Building a Personal Telemetry Platform in One Session
Building a Personal Telemetry Platform in One Session
I have been collecting data about my life for five years. Clipboard copies with health snapshots. Driving logs. Sleep records. Book highlights. Journal entries. Location check-ins. All of it flowing into Data Jar on my iPhone, serialized into nested JSON structures that only iOS Shortcuts could love.
Sprint 1 mapped out the territory: pydantic models, config, package structure, a rough schema for what a “unified event” should look like. But nothing was connected. No database. No API. No visualization. Just a well-organized skeleton.
This session made it real.
SQLite to Postgres
The original plan was aiosqlite. Simple, single-file, no dependencies. It lasted about twenty minutes.
The moment I needed JSONB queries against nested health data and location context, SQLite’s JSON support felt like writing with mittens on. I switched to asyncpg with a connection pool (min 2, max 10) and never looked back.

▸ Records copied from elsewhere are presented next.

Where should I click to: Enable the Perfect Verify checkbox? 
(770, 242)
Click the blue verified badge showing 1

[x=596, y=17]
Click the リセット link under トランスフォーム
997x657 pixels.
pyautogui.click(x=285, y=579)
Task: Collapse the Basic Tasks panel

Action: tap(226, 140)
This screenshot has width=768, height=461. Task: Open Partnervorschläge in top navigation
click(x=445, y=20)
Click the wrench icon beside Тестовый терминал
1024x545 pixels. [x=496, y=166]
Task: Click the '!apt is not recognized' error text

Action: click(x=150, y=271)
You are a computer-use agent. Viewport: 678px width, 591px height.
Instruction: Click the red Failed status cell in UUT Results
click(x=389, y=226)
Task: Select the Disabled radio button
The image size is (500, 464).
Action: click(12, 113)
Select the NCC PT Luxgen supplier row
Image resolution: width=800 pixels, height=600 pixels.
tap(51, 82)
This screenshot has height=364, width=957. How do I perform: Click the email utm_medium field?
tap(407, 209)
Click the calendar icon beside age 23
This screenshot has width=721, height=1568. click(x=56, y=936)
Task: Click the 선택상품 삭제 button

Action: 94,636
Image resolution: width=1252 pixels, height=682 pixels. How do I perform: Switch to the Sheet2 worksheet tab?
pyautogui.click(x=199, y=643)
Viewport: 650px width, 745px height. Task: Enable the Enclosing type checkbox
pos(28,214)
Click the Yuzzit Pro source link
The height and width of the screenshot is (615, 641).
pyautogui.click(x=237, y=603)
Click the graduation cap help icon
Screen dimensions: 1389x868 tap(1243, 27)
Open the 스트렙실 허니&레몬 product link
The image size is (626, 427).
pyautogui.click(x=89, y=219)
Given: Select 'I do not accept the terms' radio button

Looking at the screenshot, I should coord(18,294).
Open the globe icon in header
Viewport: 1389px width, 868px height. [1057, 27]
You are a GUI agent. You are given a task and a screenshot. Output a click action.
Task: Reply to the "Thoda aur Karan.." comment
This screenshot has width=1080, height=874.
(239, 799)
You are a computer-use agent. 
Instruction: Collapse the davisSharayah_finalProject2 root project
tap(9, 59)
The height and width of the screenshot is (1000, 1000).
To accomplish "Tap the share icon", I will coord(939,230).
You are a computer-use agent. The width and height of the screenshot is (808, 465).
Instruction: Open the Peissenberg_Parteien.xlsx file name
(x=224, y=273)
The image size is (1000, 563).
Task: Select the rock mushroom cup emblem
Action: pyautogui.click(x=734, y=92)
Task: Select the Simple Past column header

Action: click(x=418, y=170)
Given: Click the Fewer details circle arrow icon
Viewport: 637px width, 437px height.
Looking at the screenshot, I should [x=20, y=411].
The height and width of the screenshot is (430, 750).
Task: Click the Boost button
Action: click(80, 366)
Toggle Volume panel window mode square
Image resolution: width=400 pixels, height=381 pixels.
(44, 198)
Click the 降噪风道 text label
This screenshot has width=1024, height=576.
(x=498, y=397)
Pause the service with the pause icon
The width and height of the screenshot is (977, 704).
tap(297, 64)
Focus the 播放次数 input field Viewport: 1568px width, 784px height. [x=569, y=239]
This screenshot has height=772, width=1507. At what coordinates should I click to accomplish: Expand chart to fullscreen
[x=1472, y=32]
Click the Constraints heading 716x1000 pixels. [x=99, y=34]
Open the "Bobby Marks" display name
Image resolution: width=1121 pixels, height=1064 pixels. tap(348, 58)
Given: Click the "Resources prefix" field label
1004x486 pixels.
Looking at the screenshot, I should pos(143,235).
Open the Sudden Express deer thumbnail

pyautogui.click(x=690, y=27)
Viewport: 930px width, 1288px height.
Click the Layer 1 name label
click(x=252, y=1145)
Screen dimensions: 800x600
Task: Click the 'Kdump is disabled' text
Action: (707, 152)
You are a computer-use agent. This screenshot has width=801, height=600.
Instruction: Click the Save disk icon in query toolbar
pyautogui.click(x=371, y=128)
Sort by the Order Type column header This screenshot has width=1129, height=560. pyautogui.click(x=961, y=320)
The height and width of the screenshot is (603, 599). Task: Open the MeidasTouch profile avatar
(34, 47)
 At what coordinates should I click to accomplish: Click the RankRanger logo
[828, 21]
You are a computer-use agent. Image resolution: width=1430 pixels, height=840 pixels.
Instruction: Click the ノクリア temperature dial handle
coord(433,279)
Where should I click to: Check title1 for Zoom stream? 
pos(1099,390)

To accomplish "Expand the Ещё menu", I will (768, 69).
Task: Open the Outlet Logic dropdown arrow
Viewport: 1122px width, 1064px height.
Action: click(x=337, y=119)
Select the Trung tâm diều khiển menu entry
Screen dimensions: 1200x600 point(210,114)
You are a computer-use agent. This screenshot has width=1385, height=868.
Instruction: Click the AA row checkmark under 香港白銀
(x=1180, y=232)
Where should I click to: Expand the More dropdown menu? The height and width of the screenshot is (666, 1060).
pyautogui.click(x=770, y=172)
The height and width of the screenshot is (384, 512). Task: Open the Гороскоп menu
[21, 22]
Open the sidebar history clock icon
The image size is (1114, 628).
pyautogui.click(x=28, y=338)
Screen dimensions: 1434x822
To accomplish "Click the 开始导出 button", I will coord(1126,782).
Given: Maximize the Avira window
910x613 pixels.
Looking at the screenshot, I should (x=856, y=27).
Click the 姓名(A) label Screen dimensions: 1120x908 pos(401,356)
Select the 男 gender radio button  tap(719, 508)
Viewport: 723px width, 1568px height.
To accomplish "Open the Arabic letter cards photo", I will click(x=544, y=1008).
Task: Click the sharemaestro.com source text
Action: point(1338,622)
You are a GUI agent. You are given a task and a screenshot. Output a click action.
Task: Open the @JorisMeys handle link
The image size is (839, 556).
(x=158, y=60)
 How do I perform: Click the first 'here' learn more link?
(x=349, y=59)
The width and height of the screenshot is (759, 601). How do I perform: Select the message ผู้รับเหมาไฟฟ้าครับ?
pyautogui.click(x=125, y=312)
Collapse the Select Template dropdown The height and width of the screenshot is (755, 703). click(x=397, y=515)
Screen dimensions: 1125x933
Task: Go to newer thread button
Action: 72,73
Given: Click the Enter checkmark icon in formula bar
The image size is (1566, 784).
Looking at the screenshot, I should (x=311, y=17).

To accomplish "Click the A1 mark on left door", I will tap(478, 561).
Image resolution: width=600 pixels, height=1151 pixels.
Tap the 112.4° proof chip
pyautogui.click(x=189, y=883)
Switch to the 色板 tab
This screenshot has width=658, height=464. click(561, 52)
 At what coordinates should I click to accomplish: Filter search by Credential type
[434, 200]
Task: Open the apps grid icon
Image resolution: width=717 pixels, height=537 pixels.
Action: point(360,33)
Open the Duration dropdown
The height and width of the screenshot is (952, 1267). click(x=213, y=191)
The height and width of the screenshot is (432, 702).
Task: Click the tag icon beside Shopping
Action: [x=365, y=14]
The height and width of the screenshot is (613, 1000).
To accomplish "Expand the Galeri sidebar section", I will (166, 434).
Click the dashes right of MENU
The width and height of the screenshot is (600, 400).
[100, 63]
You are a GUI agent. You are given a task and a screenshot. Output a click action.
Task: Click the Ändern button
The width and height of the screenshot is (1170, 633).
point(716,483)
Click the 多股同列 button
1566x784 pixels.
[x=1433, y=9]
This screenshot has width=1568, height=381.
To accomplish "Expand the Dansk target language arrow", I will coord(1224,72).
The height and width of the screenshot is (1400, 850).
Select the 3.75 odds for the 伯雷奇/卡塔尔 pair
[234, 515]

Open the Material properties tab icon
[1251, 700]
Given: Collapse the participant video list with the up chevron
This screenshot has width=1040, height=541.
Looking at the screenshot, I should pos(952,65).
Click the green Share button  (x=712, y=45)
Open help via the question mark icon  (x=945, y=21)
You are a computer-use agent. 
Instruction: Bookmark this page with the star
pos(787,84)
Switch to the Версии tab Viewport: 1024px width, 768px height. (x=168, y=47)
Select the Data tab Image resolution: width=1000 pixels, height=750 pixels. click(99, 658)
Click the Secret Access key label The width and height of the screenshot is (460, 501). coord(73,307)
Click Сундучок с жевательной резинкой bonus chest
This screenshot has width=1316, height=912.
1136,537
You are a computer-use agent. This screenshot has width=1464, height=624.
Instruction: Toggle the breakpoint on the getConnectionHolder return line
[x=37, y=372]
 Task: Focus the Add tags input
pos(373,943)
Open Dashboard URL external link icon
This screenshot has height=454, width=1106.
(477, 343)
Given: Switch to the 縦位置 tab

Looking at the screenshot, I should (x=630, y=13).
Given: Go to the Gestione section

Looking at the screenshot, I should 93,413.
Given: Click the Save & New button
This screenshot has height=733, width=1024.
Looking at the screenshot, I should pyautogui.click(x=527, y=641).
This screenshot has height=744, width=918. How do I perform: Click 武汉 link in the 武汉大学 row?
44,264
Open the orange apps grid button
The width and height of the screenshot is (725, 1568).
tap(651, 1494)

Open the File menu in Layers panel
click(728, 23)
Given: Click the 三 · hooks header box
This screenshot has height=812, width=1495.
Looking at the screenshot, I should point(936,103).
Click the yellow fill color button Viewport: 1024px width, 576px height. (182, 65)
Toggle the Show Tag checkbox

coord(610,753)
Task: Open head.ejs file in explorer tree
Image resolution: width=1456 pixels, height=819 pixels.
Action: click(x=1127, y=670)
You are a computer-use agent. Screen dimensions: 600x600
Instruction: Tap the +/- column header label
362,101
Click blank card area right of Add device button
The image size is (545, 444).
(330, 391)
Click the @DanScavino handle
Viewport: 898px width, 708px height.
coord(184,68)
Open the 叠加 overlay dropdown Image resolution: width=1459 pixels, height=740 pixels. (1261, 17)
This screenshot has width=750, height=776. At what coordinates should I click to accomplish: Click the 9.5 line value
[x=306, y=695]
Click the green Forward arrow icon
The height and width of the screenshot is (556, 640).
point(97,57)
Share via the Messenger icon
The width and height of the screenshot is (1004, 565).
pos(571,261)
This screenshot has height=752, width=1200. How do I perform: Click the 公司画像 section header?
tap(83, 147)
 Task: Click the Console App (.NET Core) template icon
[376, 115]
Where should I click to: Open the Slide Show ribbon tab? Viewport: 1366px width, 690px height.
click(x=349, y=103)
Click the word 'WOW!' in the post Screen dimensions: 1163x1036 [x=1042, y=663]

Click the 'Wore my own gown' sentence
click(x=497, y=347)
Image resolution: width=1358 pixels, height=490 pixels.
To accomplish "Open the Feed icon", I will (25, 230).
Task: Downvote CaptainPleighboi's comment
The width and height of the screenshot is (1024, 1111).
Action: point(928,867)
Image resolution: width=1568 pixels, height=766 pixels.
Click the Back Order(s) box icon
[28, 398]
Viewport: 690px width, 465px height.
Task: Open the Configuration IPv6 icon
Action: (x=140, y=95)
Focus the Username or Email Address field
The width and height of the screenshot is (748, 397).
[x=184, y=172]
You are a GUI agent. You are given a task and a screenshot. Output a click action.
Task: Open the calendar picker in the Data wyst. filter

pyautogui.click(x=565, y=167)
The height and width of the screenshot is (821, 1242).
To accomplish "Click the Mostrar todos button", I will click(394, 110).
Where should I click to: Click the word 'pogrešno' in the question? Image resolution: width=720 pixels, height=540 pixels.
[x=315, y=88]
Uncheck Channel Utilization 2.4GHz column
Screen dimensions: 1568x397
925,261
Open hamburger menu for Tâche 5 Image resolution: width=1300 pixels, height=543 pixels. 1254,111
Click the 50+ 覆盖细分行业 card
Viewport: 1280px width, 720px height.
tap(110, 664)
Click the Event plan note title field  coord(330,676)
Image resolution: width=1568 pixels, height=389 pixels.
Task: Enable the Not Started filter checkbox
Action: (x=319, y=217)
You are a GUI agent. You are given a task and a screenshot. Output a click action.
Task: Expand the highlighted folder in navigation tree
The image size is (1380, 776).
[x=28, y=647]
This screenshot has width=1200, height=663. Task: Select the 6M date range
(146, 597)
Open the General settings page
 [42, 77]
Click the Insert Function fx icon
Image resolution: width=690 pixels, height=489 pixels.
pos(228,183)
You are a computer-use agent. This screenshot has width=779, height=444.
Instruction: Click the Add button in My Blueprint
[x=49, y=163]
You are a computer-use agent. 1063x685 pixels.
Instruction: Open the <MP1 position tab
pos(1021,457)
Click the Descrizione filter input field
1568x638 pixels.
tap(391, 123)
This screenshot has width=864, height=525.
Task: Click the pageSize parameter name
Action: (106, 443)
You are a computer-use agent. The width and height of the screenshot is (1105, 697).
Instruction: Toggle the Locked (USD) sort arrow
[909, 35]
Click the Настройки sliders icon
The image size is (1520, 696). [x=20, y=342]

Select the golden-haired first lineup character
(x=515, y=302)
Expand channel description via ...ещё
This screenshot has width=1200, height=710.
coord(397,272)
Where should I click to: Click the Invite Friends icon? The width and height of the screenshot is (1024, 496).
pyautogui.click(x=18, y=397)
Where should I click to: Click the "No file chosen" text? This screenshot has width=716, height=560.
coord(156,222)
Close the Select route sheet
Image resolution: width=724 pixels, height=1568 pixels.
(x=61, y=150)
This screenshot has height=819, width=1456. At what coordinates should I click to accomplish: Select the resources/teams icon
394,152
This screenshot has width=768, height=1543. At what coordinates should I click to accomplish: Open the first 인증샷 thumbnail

The migration itself was straightforward, but the JSONB codec setup was the kind of thing that eats an hour if you don’t know the trick. Python dicts don’t serialize to JSONB automatically in asyncpg — you need a custom codec registered on every connection in the pool’s init callback:
async def _init_conn(conn):
await conn.set_type_codec(
'jsonb', encoder=json.dumps, decoder=json.loads, schema='pg_catalog'
)
Two lines. But without them, every insert throws a type error that points you in exactly the wrong direction.
The Adapter Pipeline
Nine adapters. Eleven data sources. Each one a different flavor of messy.
Data Jar wraps every value in a {"type": ..., "value": ...} envelope. Recursively. A list of dictionaries becomes a type/value wrapper containing type/value wrappers containing type/value wrappers. The datajar.py unwrapper peels all of that off recursively before any adapter touches the data.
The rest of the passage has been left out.